A Writer's Notebook, Day One-Hundred-Thirteen

Today has been a rather difficult day for me, and I did not do a lot of the work I had intended.  I should have been more prepared for this, but it is sometimes natural to distract your thinking.  The thing is, it would have been my father's seventieth birthday today.  He died in 2016, and you can probably imagine that it is still something that feels rather fresh.

This morning, I was reminded as well that it was also the birthday of Thomas Lux, who was my adviser (or don, the term utilized at Sarah Lawrence (a reference to Oxford University and not the mafia)).  He was a formative influence upon me in my youth, and played a large role in the decisions I made to pursue writing seriously.  His direction led me towards graduate school and even in my selection of where to study.  In many ways he served a role as a secondary father figure of sorts during my early time at school.  Alas, my relationship with him was cutoff when I graduated, and I had actually made an effort to get back in touch, not knowing he was ill, and before he died, but it was too late.

As well, of course, I am thinking about my dad, whom I miss each day, and who gave me so much, not only in terms of the sacrifices he made, but also in his willingness and ability to show his love.  I am extremely lucky that my father was someone who made certain to tell his family how he felt, and to make me comfortable with my own emotions in a way that I have come to see is not typical for male adolescents.

So, today I didn't really get a lot of work done on the play.  My mind just did not focus on that work, and I actually wound up with all the pages out of order, not being able to get them straightened out this morning, and having a bit of a freak out over it.  That was the point when I said to myself that I needed to just stop.  I had intended to get back to it, but I found myself unable to really get into the right state.

That is not to say that I didn't do work today.  First, I did a lot thinking about an idea I have that may be my next fiction project.  The piece I started this month has a lot of interesting things in it, but I don't know where it is going yet.  It might bloom into something, or may even connect to what I am thinking about, but I think it is worth following the direction that is most fruitful at the moment.

The central idea of this piece is a group of men discovering that the world is actually controlled by a little girl.  That concept is something I wrote in a tweet that was a response to the opposite notion, where a girl finds that the world is controlled by a group of men.  I have a lot of thoughts about the idea that have popped into my mind since then, and may even have a bit of thought about the structure of the story.  I don't know how long it will be or anything, but I expect that I can begin work on it soon, once I get through redrafting the play, and feel that I have time.  In the meanwhile, I might share some of the general thoughts.

First, I am thinking that I am going to steal the idea of the girl just choosing to stay a girl and willing it to be so, which is the premise in The Little Drummer Boy, but that won't be the central idea here.  Also, I think that I am going to make it fairly different in other ways that will make even this element something that is not purely derivative.
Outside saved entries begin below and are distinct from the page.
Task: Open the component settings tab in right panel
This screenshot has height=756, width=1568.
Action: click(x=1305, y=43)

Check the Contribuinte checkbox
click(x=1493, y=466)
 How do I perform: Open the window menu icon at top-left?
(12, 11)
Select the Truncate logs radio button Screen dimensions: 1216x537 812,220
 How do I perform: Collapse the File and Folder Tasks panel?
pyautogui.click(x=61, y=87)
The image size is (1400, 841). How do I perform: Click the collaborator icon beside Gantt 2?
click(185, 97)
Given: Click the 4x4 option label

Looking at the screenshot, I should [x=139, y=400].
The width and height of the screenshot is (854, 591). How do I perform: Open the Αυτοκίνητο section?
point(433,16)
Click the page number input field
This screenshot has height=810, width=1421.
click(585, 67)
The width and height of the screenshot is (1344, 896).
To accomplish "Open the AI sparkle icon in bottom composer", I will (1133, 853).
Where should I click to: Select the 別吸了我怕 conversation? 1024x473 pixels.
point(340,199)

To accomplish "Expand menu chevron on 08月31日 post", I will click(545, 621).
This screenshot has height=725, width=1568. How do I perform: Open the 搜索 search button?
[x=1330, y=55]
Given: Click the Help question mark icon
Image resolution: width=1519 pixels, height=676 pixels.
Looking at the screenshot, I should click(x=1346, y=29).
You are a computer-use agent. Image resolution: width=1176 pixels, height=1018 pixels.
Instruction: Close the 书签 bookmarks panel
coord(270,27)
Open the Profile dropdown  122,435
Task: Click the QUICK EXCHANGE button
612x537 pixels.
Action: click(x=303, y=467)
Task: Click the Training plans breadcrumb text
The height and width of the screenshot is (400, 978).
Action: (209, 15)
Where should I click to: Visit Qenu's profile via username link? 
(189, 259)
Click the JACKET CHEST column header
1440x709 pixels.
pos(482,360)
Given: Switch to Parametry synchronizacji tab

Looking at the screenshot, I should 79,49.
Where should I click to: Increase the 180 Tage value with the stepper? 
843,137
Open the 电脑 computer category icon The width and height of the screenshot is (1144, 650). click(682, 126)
The group of men will have tracked down the source of some sort of conspiracy, and will be attempting to confront those responsible, and will be in a house with a little girl.  They won't, of course, recognize her as anything but a girl for most of the story, and it will be that revelation that is going to be at the heart, I think, of the telling.  I have to consider it quite carefully on many levels, and will likely need to do a lot more planning for it in some regard.  In part, that might also be me keeping the fires burning while still keeping my main focus on the play.  I certainly need to get those revisions completed tomorrow, if not the edits to cut it back down a bit.  My meeting was scheduled originally for tomorrow night, but is now on Wednesday, but I would like to get through the work tomorrow so I can at least read it through again once or twice after that.

I did do some other work today, which I think was important in several regards.  That is that I wrote a poem.  I've not been writing as much poetry, and I really do want to get back to that.  I am taking a workshop in January, and need to have some work ready for a conference during that same time.  The work for that conference is due on the fourth of January, so it would be great if I could get myself writing more poetry.  I want to get to a point where I am doing that daily as well, though not in a way that will interfere with other work.  I think that is possible for me, but it will take a lot of effort.  It may be that working on the revision will be a good time to attempt that, and the pressure of waiting to write before January adds to that as well.

Anyhow, you may be able to tell that I am still not entirely focused, and I can't keep myself on her for much longer at this point.  I really should go and sleep, but I think I may need to take a bit of time first...  It is strange the way this date seems to haunt me, and I thought so before it was filled with ghosts.